Da Milano, dove è detenuto nel carcere di San Vittore, Parnasi si avvale della facoltà di non rispondere mentre a Regina Coeli alcuni tra i suoi collaboratori scelgono di parlare e facendo emerge qualche ammissione. In sei sono in carcere perché ritenuti parte di una presunta associazione a delinquere facente capo all’imprenditore che puntava a costruire lo stadio di Tor Di Valle. Rispondono a vario titolo, anche di corruzione, traffico di influenze, frode fiscale, finanziamento illecito. Dei due politici finiti ai domiciliari, si avvale della facoltà di non rispondere il vicepresidente del Consiglio regionale Adriano Palozzi, di Forza Italia, che secondo le accuse avrebbe ottenuto da Parnasi circa 25mila euro per operazioni inesistenti. Mentre il consigliere regionale del Pd Michele Civita, accusato di corruzione, si difende: “Aver chiesto aiuto per mio figlio è stata una leggerezza compiuta in buona fede”, dice alla gip, “non ho mai violato la legge, le decisioni della conferenza di servizio erano pubbliche”.

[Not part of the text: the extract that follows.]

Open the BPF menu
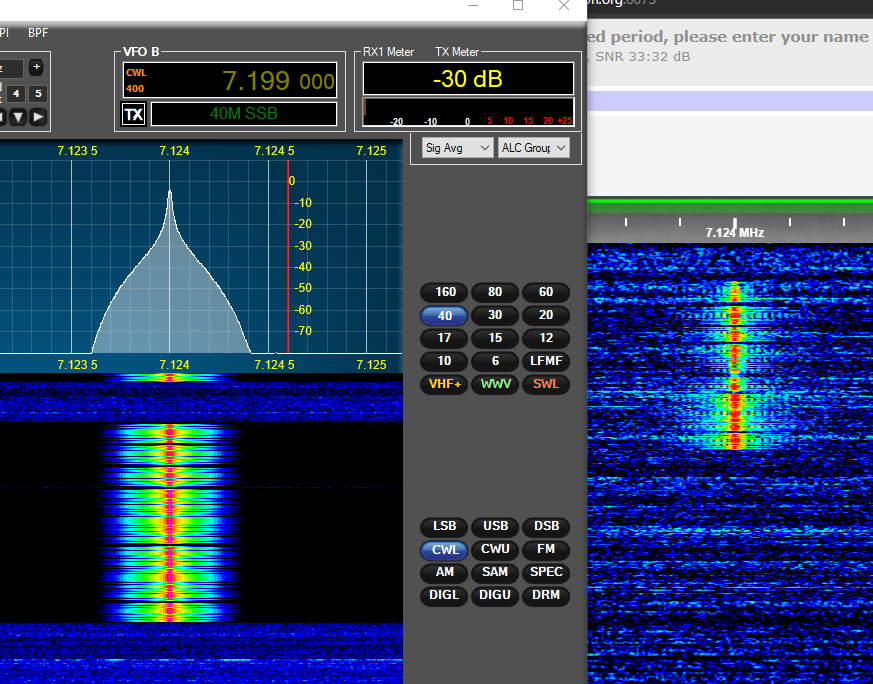 (38, 33)
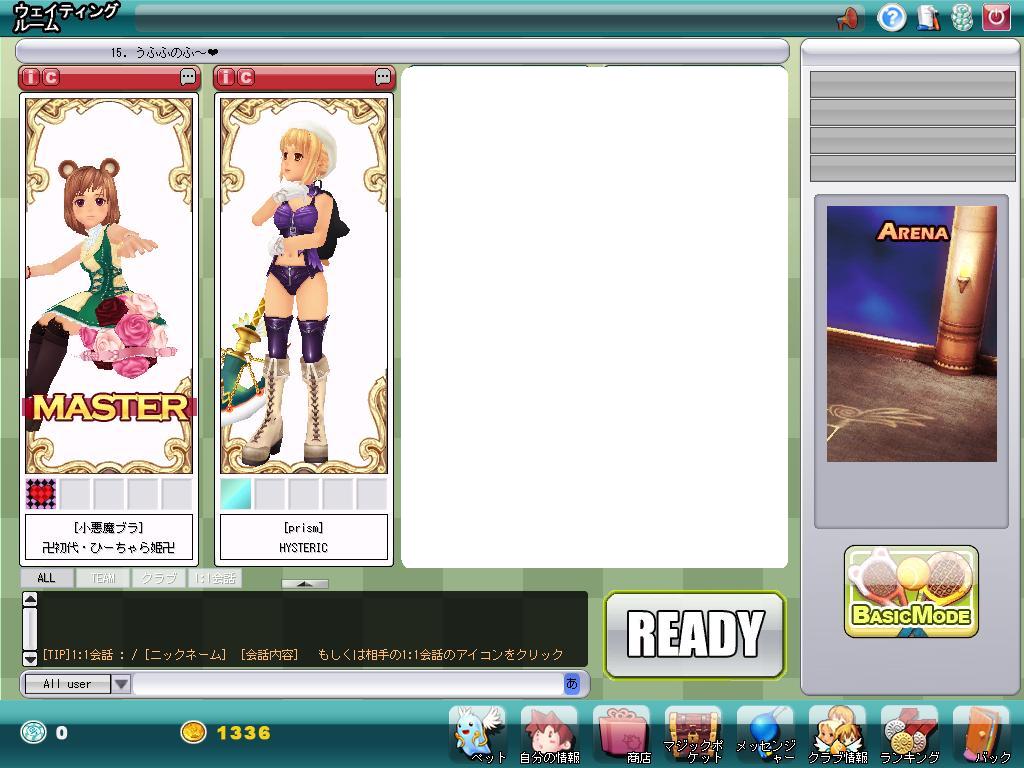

Il lavoro istruttorio va avanti e l’indagine si allarga: la sindaca Virginia Raggi viene sentita dai magistrati come persona informata sui fatti e il presidente del Coni Giovanni Malagò appreso di essere indagato fa sapere di aver chiesto di essere interrogato quanto prima per chiarire la sua posizione.
Secondo gli inquirenti, nel rapporto tra Parnasi e Lanzalone è il nodo della “corruzione sistemica” che ruota attorno al progetto dello stadio. Lanzalone è il legale incaricato dalla giunta Raggi di seguire la trattativa per la modifica del progetto, e diventa di fatto uno dei più stretti collaboratori di Parnasi: i due, scrive la giudice nell’ordinanza, “procedono all’unisono elaborando insieme strategie che attengono al progetto”. La stretta collaborazione, fa diventare Lanzalone “un soggetto indispensabile per realizzare i progetti” del costruttore, tanto che Parnasi lo soprannomina ‘Mr Wolf’, citando il personaggio che risolve tutti i problemi nel film ‘Pulp Fiction’.